The p53 protein is a tumor suppressor that plays a key role in the regulation of cell cycle arrest, apoptosis, and DNA repair. Under normal conditions, p53 levels are kept low in the cell. However, following a stressful event, such as DNA damage, p53 levels will increase dramatically and it will become activated. While it is known that increased p53 translation is necessary for its accumulation following DNA damage, the mechanisms underlying p53 translation are still poorly understood.;In our study, we sought to understand the mechanisms behind increased p53 translation following genotoxic stress. Cap-independent or internal ribosome entry site (IRES)-mediated translation is an important alternative mechanism of translation initiation for the synthesis of proteins needed under stressful conditions. Using a bicistronic reporter vector, we showed that the p53 5'-UTR sequence exhibits IRES activity in both cellular and in vitro systems.

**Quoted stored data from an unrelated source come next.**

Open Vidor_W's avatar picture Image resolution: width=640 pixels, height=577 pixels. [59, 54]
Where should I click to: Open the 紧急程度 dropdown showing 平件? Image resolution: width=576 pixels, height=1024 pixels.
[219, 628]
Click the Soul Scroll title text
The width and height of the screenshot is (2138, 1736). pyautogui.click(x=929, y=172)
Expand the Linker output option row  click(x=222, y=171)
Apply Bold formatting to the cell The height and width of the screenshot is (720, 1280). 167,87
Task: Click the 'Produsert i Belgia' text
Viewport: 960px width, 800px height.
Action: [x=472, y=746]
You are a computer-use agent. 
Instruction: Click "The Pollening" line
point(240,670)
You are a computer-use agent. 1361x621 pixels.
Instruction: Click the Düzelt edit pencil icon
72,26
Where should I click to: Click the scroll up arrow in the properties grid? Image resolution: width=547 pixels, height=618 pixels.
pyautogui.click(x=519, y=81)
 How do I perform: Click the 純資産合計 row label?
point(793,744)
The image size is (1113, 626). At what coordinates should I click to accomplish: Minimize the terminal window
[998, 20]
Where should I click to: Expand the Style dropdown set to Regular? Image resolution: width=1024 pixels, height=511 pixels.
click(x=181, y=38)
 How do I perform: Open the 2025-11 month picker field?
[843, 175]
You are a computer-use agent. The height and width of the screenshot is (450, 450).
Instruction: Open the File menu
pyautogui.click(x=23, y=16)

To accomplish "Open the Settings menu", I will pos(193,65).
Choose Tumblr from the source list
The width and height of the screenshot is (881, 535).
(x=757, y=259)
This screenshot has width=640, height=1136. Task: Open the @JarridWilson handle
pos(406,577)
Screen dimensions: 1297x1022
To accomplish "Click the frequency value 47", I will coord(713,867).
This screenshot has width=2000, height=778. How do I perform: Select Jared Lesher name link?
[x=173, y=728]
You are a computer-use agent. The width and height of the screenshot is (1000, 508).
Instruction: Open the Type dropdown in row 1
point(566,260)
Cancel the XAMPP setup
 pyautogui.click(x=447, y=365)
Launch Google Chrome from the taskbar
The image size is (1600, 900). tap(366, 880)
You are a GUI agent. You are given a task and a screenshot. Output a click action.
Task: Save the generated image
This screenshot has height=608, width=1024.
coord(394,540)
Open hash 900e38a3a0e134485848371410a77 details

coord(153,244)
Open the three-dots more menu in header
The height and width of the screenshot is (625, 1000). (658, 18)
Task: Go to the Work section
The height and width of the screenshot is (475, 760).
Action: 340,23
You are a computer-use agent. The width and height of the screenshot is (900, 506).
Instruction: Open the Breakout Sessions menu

We also showed that p53 IRES activity increased following treatment with the DNA damaging agent etoposide, suggesting that IRES-mediated translation is an important mechanism for p53 accumulation following DNA damage.;Translation initiation at IRESs is often regulated by proteins known as IRES transacting factors (ITAFs). We have identified two proteins, TCP80 and RHA, that can act as positive p53 ITAFs by binding to the p53 IRES and increasing its activity. Overexpression of TCP80 and RHA led to increased expression and synthesis of p53 in p53-null cells transfected with a p53 expression vector containing the p53 5'-UTR. We also discovered two breast cancer cell lines, ZR75-1 and MDA-MB-175 that harbored wild-type p53, but had defective p53 induction and p53 IRES activity following DNA damage. We found that expression of TCP80 and RHA is low in ZR75-1 and MDA-MB-175 cells and that co-expression of both proteins was required to induce p53 IRES in these two cell lines, indicating that these two proteins cooperate to stimulate p53 IRES activity. Our results suggest an important role for TCP80 and RHA in the regulation of IRES-mediated p53 translation following genotoxic stress. Our findings also suggest that poor expression of TCP80 and RHA may be involved in the development of cancer.